If you are depressed or under stress, does the mention of forgiveness sound like old news? Do you think, yeah I did that, and I still feel under siege? Well, what we all sometimes forget is that forgiveness is not a onetime remedy. One good bout of forgiving our past does not inoculate us against becoming hurt, angry, or annoyed or building new resentments all over again. To beat our stress and depression, forgiveness needs to become a habit, whether we are forgiving others or forgiving ourselves.
Forgiveness can transform us
Forgiveness is basically a choice. Am I going to let this situation tie me up inside, raise my blood pressure and stress hormones, or am I going to decide not to feel wounded, and simply let it go? Oddly enough, we often get just as upset over tiny disruptions as we do to major conflicts. And since we are likely to have far more little upsets in a day than big ones, the more automatic our ability to slough off minor irritations, the better we will feel.
Clearly some of us are far better at this letting go than others. Author Ted Dekker wrote recently that for the most of us, “our lives are run by grievance.” If we are anxious, he explained, we feel a grievance toward the uncertainty of the future. If we are unhappy with how we look or feel, we can become ill and depressed, because we have a grievance against ourselves. We cling to our grievances, it’s true, but learning to forgive and let go, Dekker says, can cause radical transformations. Letting go of all these grievances is what forgiveness is all about.
Give us this day.
The idea of continual forgiveness is certainly nothing new. Christians pray “give us this day our daily bread, and forgive us…as we forgive.” If we say the words too fast, or without thinking, we could miss that the forgiving part is in the same sentence as our daily bread. The thoughts are linked. Forgiveness must be a daily need, just like having enough to eat. After all, every day we make new mistakes, and we need others to overlook our faults, and also to be willing to cut everyone, and ourselves, some slack.
Practice makes perfect.
Whenever we forgive, we reap health benefits that grow over time. As soon as we let go, we can breathe easier, and feel the weight of resentment slipping away. Our mood lifts, and we feel more at peace. With daily practice, we get better at forgiveness, and the feelings of wellbeing continue to increase. More time forgiving means less time dwelling on stressful situations, and less time beating ourselves up for not living up to arbitrary ideals.

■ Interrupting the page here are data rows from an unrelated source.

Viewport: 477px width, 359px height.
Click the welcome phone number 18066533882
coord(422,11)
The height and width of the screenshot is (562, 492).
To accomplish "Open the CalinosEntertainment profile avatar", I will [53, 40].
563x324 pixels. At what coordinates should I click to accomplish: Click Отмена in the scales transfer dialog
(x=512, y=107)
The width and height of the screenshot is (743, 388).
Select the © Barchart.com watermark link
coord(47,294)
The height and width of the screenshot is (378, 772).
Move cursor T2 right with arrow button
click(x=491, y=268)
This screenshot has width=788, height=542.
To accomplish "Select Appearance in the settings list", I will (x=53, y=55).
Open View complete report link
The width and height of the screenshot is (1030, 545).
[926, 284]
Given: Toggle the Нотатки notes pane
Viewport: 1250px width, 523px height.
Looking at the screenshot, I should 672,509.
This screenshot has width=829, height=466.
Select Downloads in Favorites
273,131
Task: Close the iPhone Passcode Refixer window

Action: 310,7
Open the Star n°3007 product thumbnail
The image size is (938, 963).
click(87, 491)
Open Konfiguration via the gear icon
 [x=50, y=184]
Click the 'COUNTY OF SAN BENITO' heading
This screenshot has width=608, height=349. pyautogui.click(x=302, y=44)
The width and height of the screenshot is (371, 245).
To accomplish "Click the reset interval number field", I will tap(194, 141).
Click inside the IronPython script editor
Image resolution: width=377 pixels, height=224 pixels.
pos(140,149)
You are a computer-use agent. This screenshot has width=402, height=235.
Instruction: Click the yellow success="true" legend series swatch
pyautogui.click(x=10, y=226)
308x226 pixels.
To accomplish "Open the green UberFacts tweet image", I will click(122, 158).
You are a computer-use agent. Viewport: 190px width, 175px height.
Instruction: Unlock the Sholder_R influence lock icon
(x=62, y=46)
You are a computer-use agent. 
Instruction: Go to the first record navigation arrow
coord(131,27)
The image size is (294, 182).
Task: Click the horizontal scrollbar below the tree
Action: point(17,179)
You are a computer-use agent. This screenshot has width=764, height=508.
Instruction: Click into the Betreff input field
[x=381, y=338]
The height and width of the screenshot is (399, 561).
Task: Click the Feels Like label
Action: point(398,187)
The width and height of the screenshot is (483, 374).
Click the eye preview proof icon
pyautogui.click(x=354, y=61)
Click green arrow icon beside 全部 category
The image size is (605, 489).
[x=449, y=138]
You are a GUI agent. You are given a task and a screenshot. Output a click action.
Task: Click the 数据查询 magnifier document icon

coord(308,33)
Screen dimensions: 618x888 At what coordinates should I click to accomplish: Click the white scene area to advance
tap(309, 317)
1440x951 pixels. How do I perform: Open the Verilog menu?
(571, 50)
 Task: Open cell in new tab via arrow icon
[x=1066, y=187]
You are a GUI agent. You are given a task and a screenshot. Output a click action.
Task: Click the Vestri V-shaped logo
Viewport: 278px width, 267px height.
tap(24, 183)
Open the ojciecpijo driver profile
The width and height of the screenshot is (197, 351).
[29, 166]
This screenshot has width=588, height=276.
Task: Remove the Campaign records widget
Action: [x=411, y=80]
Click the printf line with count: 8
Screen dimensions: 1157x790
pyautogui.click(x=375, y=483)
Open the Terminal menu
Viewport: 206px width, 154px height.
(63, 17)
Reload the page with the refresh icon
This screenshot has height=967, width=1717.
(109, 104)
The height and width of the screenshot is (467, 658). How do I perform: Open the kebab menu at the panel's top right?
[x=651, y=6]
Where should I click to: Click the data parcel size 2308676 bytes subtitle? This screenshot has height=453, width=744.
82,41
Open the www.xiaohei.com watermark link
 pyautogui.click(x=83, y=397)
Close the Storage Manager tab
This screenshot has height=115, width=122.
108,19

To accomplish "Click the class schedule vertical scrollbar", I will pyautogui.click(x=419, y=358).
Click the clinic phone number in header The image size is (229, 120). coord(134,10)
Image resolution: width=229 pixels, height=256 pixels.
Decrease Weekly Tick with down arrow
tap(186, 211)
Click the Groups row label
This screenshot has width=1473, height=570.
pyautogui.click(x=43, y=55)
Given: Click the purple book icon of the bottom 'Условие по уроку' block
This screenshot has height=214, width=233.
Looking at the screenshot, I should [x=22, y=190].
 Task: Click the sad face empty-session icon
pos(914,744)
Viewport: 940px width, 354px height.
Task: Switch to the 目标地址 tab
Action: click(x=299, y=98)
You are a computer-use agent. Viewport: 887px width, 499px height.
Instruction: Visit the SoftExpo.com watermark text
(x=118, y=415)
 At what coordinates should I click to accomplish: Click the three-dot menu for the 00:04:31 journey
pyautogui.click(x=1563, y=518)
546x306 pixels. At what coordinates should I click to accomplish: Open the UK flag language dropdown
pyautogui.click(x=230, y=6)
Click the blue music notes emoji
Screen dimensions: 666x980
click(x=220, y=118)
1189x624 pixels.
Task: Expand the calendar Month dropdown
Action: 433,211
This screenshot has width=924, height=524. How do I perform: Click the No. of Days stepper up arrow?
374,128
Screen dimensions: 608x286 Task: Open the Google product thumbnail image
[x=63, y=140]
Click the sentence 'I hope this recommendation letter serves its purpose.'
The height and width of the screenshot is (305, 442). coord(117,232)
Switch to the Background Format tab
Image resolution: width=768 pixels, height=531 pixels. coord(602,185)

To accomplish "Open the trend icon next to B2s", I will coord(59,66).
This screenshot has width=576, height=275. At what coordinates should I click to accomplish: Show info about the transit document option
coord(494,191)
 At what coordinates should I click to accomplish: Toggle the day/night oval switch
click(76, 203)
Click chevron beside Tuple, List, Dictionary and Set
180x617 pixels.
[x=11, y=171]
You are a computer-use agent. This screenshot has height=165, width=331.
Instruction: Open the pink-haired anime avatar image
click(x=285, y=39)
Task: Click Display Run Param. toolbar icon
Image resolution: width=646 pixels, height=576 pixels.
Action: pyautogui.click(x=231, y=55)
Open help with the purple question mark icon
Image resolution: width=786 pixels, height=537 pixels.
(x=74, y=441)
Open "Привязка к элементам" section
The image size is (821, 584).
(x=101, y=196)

Being a more forgiving person also makes us much nicer to be around. What may feel to us like a perfectly justified rant about some perceived injustice to our egos, probably just strikes others as a tantrum. No one likes to be around a grouch.
Tips to practice
Thinking thoughts of forgiveness during meditation can be a very effective tool. Not all our grievances are toward people who have harmed or slighted us, or simply invaded our space. We may feel aggrieved at life in general for not turning out how we wanted it to. Or we may feel bitter at institutions, our government, or even weather that upsets our plans.
Let yourself be aware of things that bother you then release the hold they have over your emotions. You might even imagine yourself being set free.
As you go through your day, if you drop something or make a mistake, don’t call yourself clumsy or deride yourself. Remind yourself that mistakes happen, and minor spills and mishaps are a part of normal life. Find humor in life’s minor pitfalls, and find joy in the people who share your life.
The more you work toward making forgiveness a habit, the less you will feel stress from your imagined grievances, and the more your depression can lift away.